Rosetta is a project template to rapidly deploy chisel3 and Vivado HLS accelerators on the Xilinx PYNQ/Ultra96 platform. It uses the PlatformWrapper components from the fpga-tidbits framework for easy memory mapped register file management.
For Chisel accelerators, use the chisel3 branch. For Vivado HLS accelerators, use the hls branch. For now chisel3 branch has examples with AXILite and AXIMaster interface.
- A working Chisel3 and sbt setup
- Xilinx Vivado 2019.1 (make sure vivado is in PATH)
- A PYNQ/Ultra96 board with pynq>=2.4
- Clone this repository and cd into it
- Run make pynq, this may take several minutes. This will create a deployment folder under build/rosetta
- Run make rsync to copy generated files to the PYNQ board. You may have to edit the BOARD_URI variable in the Makefile to get this working.
- Open a PYNQ terminal via ssh, and cd into ~/rosetta
- Run
sudo python3 main.py
- Enter two integers -- you should see their sum printed correctly, as computed by the FPGA accelerator.
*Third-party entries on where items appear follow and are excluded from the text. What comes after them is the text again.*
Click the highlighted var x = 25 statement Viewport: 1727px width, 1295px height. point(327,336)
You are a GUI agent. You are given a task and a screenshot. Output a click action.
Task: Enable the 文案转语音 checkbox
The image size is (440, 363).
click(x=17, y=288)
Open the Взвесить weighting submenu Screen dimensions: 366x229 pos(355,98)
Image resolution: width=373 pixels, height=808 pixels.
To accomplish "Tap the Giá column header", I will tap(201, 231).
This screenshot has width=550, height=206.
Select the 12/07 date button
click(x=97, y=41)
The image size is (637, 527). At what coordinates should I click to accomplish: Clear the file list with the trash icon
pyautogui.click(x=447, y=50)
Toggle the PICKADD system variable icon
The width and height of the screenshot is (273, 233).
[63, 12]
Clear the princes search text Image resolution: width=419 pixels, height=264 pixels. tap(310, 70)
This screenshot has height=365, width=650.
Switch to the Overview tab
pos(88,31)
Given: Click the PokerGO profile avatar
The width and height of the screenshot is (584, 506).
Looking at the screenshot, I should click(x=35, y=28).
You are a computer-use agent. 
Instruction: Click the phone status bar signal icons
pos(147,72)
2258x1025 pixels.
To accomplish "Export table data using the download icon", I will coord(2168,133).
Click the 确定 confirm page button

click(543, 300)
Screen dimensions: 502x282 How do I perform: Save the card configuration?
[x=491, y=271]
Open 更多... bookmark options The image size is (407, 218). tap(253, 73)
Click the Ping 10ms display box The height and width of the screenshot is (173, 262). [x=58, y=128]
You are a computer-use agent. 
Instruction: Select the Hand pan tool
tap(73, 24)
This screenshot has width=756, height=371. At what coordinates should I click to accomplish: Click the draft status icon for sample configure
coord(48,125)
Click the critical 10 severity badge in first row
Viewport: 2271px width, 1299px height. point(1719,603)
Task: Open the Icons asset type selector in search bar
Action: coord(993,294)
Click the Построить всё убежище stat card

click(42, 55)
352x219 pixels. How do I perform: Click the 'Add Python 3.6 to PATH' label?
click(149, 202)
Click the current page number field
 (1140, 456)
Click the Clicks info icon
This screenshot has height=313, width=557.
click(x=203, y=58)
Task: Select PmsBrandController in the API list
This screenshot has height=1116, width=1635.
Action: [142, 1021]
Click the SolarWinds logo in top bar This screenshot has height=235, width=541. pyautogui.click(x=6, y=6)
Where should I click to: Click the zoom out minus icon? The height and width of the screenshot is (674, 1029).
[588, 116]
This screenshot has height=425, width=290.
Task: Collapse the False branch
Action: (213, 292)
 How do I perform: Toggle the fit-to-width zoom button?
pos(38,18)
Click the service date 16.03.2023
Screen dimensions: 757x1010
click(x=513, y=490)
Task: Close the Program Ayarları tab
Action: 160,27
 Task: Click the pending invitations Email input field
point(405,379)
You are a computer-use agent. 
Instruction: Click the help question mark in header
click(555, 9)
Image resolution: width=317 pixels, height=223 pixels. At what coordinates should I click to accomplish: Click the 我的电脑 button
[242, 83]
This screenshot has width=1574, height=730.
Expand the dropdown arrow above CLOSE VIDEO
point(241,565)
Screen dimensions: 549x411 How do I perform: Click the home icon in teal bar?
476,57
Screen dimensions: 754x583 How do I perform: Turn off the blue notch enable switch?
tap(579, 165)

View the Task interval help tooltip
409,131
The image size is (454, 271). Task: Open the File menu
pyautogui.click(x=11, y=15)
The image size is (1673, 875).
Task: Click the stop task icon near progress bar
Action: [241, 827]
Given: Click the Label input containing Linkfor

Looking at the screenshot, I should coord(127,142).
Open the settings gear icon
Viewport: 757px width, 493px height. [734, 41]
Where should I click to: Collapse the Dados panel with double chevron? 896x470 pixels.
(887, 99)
- Have a look at the hardware description under the src/main/scala -- the accelerator definition is in Accelerator.scala, the "entry point" for code generation is in Main.scala, and the infrastructure (where the magic happens) is in Rosetta.scala
- Have a look at the example application under src/main/python -- note that it uses the auto-generated pynq driver to access the hardware signals. The pynq driver will be generated in build/hw/driver
- Have a look at what the different Makefile targets generate inside the build/ folder. You can also try launching Vivado with the make launch_vivado_gui target after the project has been generated.